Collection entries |
*** Begin section ***

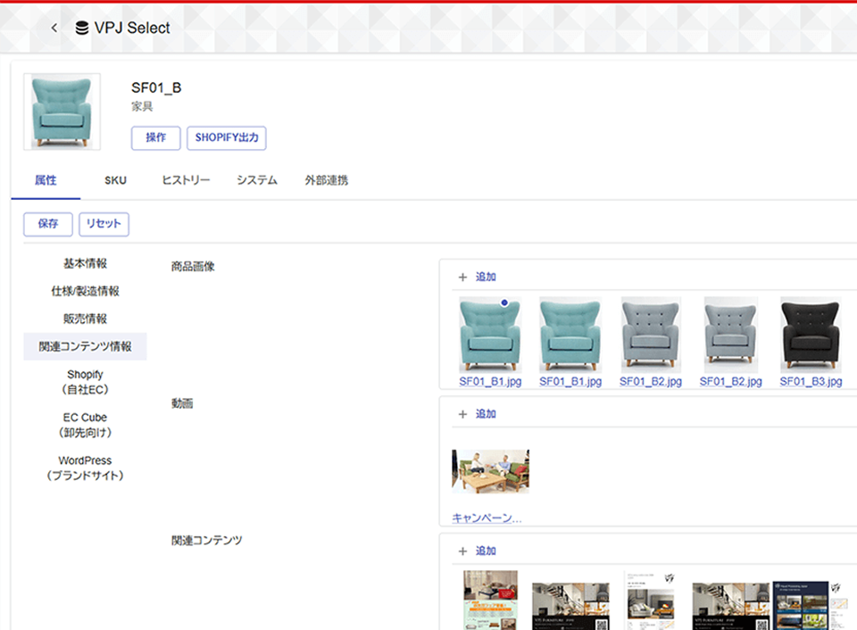Click the plus icon in 関連コンテンツ section
This screenshot has height=630, width=857.
(x=463, y=551)
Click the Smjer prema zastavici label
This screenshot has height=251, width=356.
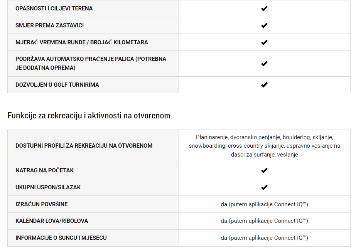click(49, 25)
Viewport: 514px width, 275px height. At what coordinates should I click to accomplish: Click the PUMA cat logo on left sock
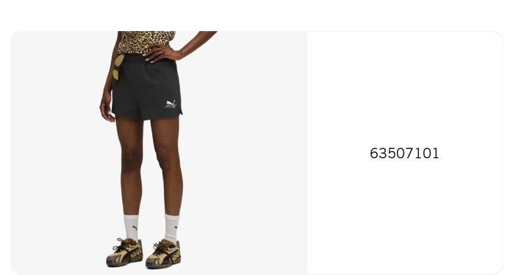135,228
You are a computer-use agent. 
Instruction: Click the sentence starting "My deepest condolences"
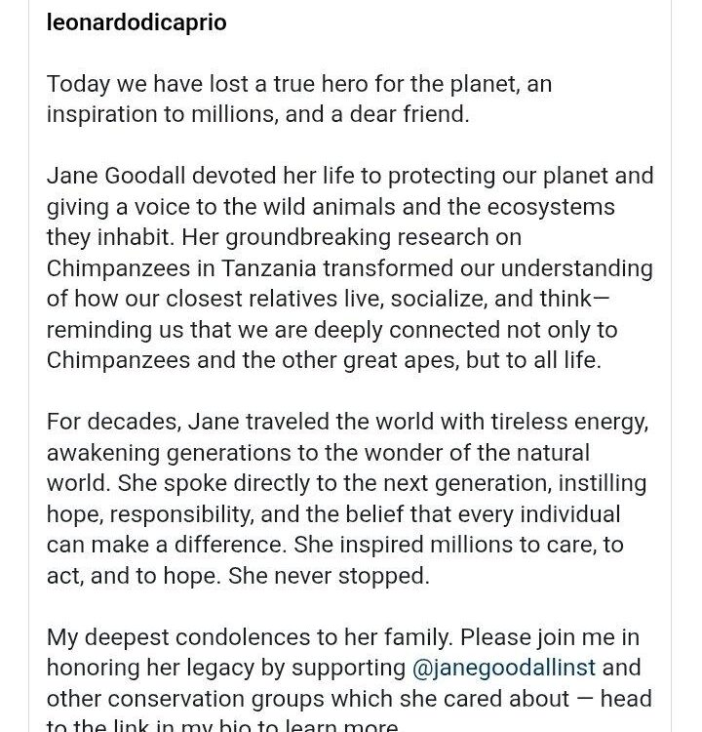(x=248, y=638)
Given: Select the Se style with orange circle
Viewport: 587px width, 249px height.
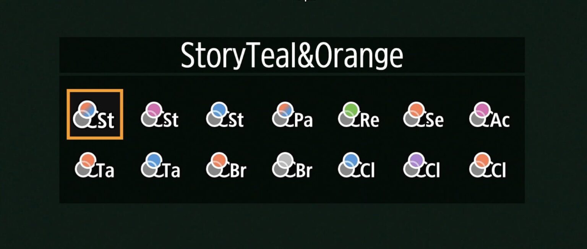Looking at the screenshot, I should tap(423, 115).
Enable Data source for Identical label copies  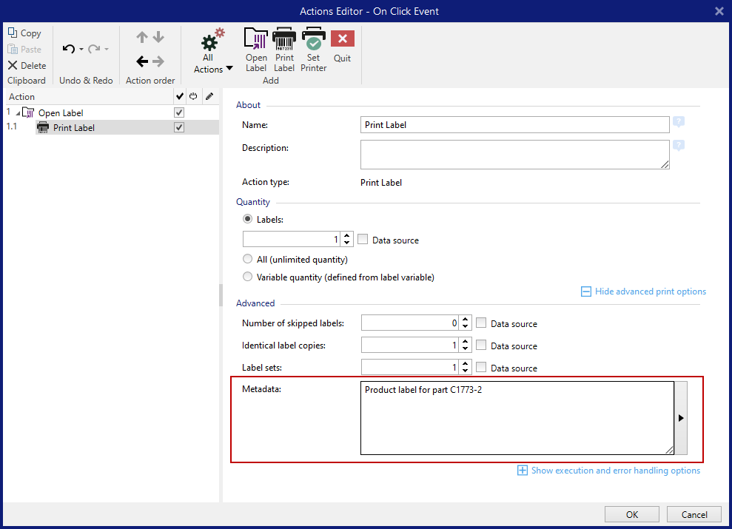[x=481, y=346]
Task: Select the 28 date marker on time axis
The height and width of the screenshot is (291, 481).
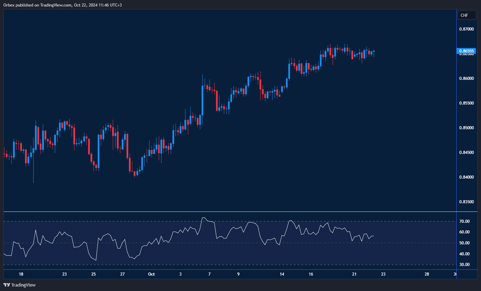Action: coord(427,274)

*** End section ***

Task directions | Take every line from the data that includes the word "Select".

Finished task |
Given: Select the Se style with orange circle
Task: Select the 28 date marker on time axis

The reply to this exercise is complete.